### EXERCISE PROMPT
Please format the lines between the one holding "The width and" and the one holding "click(1273, 296)", inclusive, as a Markdown table with the columns Row and Line, skipping any blank lines. Leave the pictures out.

### MATERIALS PROVIDED
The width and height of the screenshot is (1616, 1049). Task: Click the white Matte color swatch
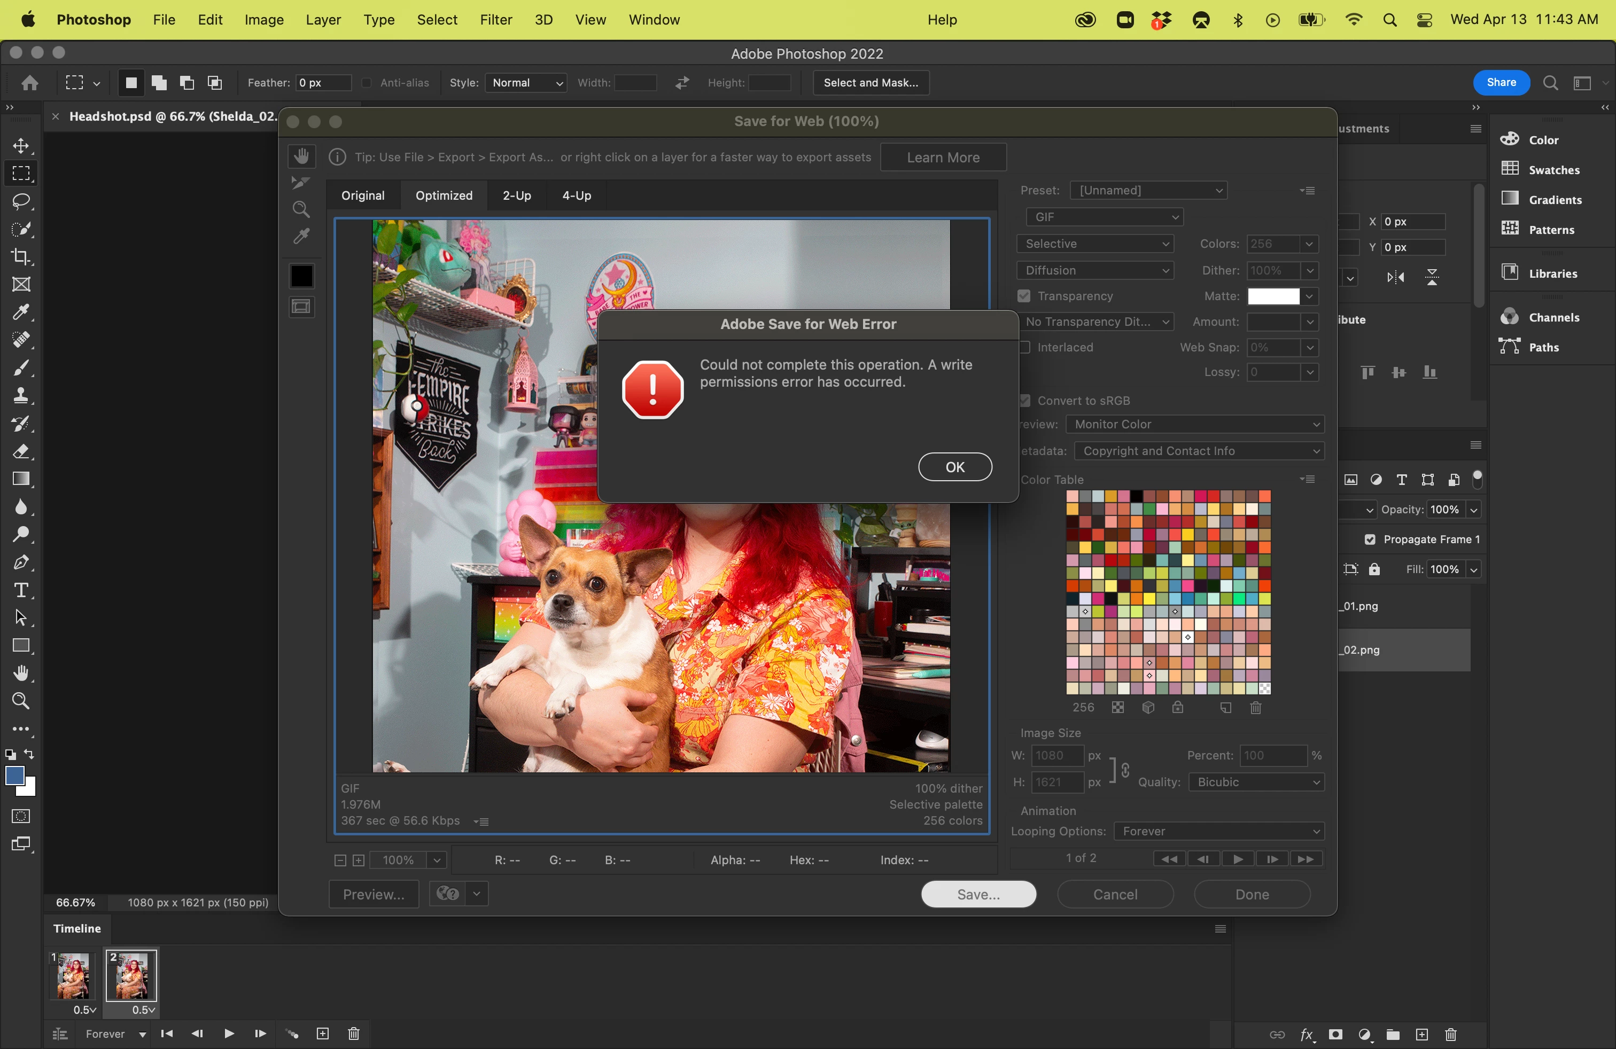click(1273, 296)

==

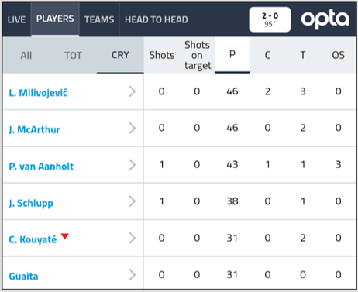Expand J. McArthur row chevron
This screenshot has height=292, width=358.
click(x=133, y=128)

### EXERCISE RESPONSE
| Row | Line |
|---|---|
| 1 | The width and height of the screenshot is (1616, 1049). Task: Click the white Matte color swatch |
| 2 | click(1273, 296) |